— Прошу вас, полковник, успокойтесь. Я не испытываю ни малейшего желания встречаться с вами на дуэли на Мертвом острове, — не теряя хладнокровия, отозвался Вескотт. Деловые переговоры всегда были его сильной стороной. — Зачем спорить? Эта девушка вам небезразлична, она дала ясно понять нам обоим, что отвечает вам не менее пылким чувством.
— Но она из хорошей семьи, даже обладавшей титулом до революции во Франции. По крайней мере, так мне говорила сама девушка. Мне трудно поверить, что столь избалованная девица, как мадемуазель Сент-Этьен, согласится стать моей любовницей, — с циничной усмешкой заметил Шелби, которому тут же стало стыдно за свои слова. Он пришел в ужас, осознав, что всерьез начал обсуждать в высшей степени неприличное предложение. Однако в душе признавал, что готов принять Оливию на любых условиях, и даже в том случае, если она является английским агентом.
— После вчерашнего скандала ни одно приличное семейство в Сент-Луисе не позволит своему отпрыску взять Оливию в жены.
— Она участвовала в скачках с вашего согласия и принесла вам немало денег, выигрывая состязания. Если ее репутации нанесен ущерб, то только вы тому виной.
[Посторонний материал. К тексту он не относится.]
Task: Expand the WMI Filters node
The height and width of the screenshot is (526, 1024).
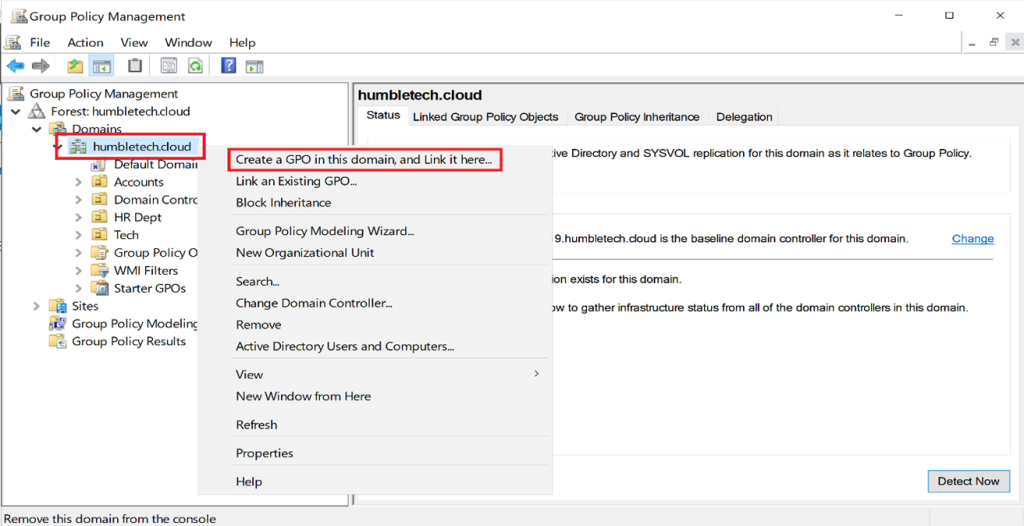Action: 79,270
— Я позволил этой девице участвовать в скачках, дабы отвлечь от других, э-э, более легкомысленных занятий, если вы догадываетесь, что я имею в виду. Ее родители позволяли себе много лишнего и вели, мягко говоря, свободную жизнь, но вы ведь знаете французов? Что с них возьмешь? Люди горячие и непредсказуемые.
Самое большее, на что был способен Шелби в эту минуту, так это сдержаться и не врезать кулаком по ухмыляющейся бульдожьей харе торговца. Сцепив зубы, полковник молил Бога помочь ему сохранить спокойствие, а внутри у него все кипело. Будь проклята эта ведьма! Непостоянная и переменчивая, как погода у берегов Миссури. Манящая и дразнящая, подобно куртизанке, а через минуту — нежно воркующая невинная голубка. Шелби отказывался верить грязным инсинуациям торговца, но все же для них были какие-то основания. Оливия явно привыкла к тому, что мужчины из-за нее теряют голову, кроме того, она определенно позволила Шелби зайти с ней слишком далеко. Оливия разъезжала по глухим дорогам в одиночку, даже переодевалась мужчиной и слонялась по ипподромам, где не место приличной девушке.
Словом, только законченный болван мог связаться с подобной девицей и ее непотребным опекуном. И все же Сэмюэль не мог избавиться от наваждения. Он по-прежнему испытывал неодолимую тягу к ней, хотя опекун подтвердил наихудшие подозрения относительно ее нравственности. Полковник ненавидел себя за то, что намерен был сделать.